_DESCRIPTION OF THE TASK:_
Do the following statements agree with the forum thread on MVCI resorts in Europe below? Answer yes or no for each, quoting the deciding words of the thread. (a) The first poster owns at Marriott Ile De France. (b) The shared pictures come with detailed write-ups of each resort. (c) The first poster has tried out more than one US resort.

_PASSAGE SHOWN:_
◆ ◆ ◆ ◆
# Pictures to help people planning a trip to MVCI in Europe



## davewasbaloo (Sep 12, 2010)

I was tidying up some of my photos today and thought I might share pictures from all the European MVCI resorts if people are interested. These do not have huge details written up yet (due to time) or pictures of things in the area as there are other threads that do that, but they show some of the key features of the 4 resorts - Ile De France, Playa Andaluzia, Marbella Beach and Son Antem.

We do love and can recommend them all for different reasons.

Enjoy.

Marriott Ile De France - at Disneyland Paris, France (we own here)

http://www.facebook.com/album.php?aid=222518&id=744599997&l=98a4335b42


Marriott Playa Andaluzia, Estepona, Costa Del Sol, Spain

http://www.facebook.com/album.php?aid=222515&id=744599997&l=b8a518f204


Marriott Marbella Beach Resort, Costa Del Sol Spain

http://www.facebook.com/album.php?aid=192462&id=744599997&l=6554b681c6


Marriott Son Antum Mallorca Spain

http://www.facebook.com/album.php?aid=11793&id=744599997&l=8cc1435747

And just for fun, here is the one US resort we have tried out.

Marriott Newport Coast, California, USA

http://www.facebook.com/album.php?aid=222529&id=744599997&l=a24e2b1b15


----------



## lll1929 (Sep 12, 2010)

Thanks for sharing!!


----------



## davewasbaloo (Sep 12, 2010)

My pleasure.


----------



## Zac495 (Sep 12, 2010)

Very nice! THANKS


----------
◆ ◆ ◆ ◆
_INFORMATION:_

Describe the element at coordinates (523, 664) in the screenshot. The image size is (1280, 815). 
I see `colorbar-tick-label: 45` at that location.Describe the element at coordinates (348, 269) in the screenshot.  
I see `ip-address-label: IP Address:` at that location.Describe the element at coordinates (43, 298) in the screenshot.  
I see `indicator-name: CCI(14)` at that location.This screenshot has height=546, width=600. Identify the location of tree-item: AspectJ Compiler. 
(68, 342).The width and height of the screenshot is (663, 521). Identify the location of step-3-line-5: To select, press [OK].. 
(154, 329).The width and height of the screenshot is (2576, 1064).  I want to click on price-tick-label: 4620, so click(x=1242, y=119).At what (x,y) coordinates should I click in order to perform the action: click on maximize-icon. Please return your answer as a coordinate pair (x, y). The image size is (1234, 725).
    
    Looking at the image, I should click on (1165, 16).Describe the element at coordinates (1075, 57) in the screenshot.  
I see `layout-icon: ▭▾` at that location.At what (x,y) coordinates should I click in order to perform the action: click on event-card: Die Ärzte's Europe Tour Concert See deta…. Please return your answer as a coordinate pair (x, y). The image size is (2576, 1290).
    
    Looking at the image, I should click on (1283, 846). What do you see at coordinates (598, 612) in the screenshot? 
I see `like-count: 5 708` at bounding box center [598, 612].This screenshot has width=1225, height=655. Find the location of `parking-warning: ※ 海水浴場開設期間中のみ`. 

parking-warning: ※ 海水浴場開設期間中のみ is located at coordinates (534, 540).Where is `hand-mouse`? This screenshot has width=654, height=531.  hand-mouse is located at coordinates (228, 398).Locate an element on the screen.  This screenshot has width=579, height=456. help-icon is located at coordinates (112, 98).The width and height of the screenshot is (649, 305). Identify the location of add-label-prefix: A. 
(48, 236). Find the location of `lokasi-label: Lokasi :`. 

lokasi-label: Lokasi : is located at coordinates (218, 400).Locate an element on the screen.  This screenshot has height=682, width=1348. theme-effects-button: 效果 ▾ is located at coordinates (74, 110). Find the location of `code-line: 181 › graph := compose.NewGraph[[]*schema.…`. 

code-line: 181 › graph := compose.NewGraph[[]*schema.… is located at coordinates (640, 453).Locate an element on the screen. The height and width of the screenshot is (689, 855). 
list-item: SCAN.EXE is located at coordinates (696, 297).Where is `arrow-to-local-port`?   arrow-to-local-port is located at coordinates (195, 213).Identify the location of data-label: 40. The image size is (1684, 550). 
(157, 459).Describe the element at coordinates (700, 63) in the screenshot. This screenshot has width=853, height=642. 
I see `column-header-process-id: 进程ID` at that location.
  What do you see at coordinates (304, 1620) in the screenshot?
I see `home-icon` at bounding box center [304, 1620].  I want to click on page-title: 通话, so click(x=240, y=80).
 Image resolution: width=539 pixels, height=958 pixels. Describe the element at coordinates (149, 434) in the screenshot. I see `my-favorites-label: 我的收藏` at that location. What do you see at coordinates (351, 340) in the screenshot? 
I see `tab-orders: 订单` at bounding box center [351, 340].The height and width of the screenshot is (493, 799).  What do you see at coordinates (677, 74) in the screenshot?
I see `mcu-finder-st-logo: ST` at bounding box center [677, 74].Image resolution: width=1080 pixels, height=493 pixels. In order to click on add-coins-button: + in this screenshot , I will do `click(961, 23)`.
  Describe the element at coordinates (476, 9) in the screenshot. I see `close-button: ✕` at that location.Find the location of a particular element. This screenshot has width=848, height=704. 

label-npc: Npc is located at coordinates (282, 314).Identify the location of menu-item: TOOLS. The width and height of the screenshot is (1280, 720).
◆ ◆ ◆ ◆
_SOLUTION TO THE EXERCISE:_
(a) Yes: "Marriott Ile De France - at Disneyland Paris, France (we own here)"
(b) No: "These do not have huge details written up yet (due to time)"
(c) No: "here is the one US resort we have tried out."